Não é necessário que as aprecie, e menos ainda que as use ou as queira
usar. Basta desconfiar da colagem imediata da linguagem a uma intenção
suposta e guardar algum cepticismo no que respeita à atribuição
instantânea de uma visão do mundo repugnante a quem usa tal linguagem.
Para dar um exemplo recente, acusar um indivíduo de sexismo, xenofobia e
racismo por ter dito algo que apenas num universo de vigilância
paranóica da linguagem pode ser apresentado como instanciando tais
desagradáveis predicados. Se partilha tais reservas, o amigo ou a amiga é
claramente de direita.
Um outro
exemplo. Mesmo que tenha a salutar prudência de não se julgar na posse
de uma teoria perfeita da sociedade, e mesmo que creia que as sociedades
humanas são demasiado complexas para serem objecto de uma teoria muito
limpinha e geométrica, o amigo ou a amiga extraiu da sua cabecinha, por
via de alguma observação empírica, a ideia de que um peso excessivo do
Estado na sociedade se revela danoso para esta. Além disso, tem na
memória, pela leitura de livros que relatam alguns episódios célebres em
detalhe, vários factos que abundantemente concordam com a sua limitada
observação empírica. Não precisa, note, de acreditar de alma e coração
nos méritos indisputáveis de uma sociedade em que o Estado se abstenha
de qualquer influência na formação e na protecção dos cidadãos. Pode até
(e deve, se uma opinião me é permitida) achar tal doutrina absurda.

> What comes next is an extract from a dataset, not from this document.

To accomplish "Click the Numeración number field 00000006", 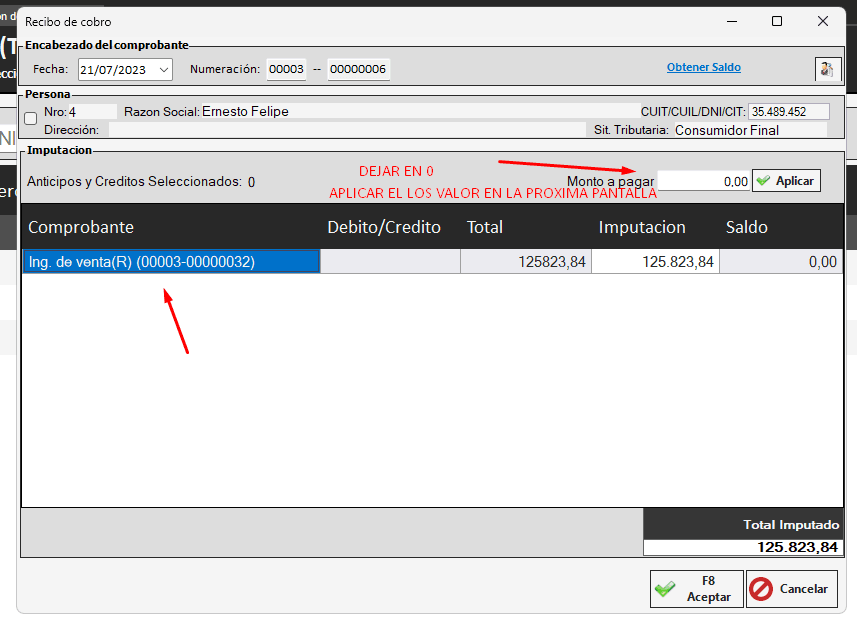I will (358, 70).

Basta que conceba a necessidade de estabelecer limites à acção do Estado
(na economia, entre outras coisas) quando tais limites são necessários à
preservação da liberdade individual e a um funcionamento relativamente
saudável da economia. E que receie as piores consequências quando tais
limites não são respeitados. Se pensa assim, se sente assim, a amiga ou o
amigo é evidentemente de direita.
Imagine,
por último, nesta breve lista, que não simpatiza com regimes políticos
ditatoriais ou totalitários. Tal antipatia impede-o de, em nome de
qualquer concepção da história, encontrar graças salvadoras num ou
noutro e de conceber justificações teóricas ou práticas para o exercício
da violência praticada por esses regimes sobre os seus cidadãos. Por
maioria de razão, repugnam-lhe gestos de ternura e admiração por
ditadores seleccionados. E não vai na cantiga do sonho e da utopia que,
quaisquer que sejam as consequências, manifestam um potencial libertador
que indica o futuro da espécie humana. Claramente, a amiga ou o amigo é
de direita.
Dir-se-á
que há gente de esquerda que pensa exactamente assim e que nenhuma
fatal lei lógica obriga a que estes sentimentos sejam propriedade
exclusiva da direita. Haverá, certamente. Houve no passado e não há
razão alguma para que essa gente tenha abandonado o nosso planeta.
Acontece, no entanto, que o ambiente presente a torna tendencialmente
inaudível, ao ponto de, pelo que se pode ver e ler, todas estas
persuasões se encontrarem praticamente, por estas bandas, restritas à
direita. Não custa assim perceber que seja fácil ser de direita em
Portugal. De direita? Mais: de direita radical.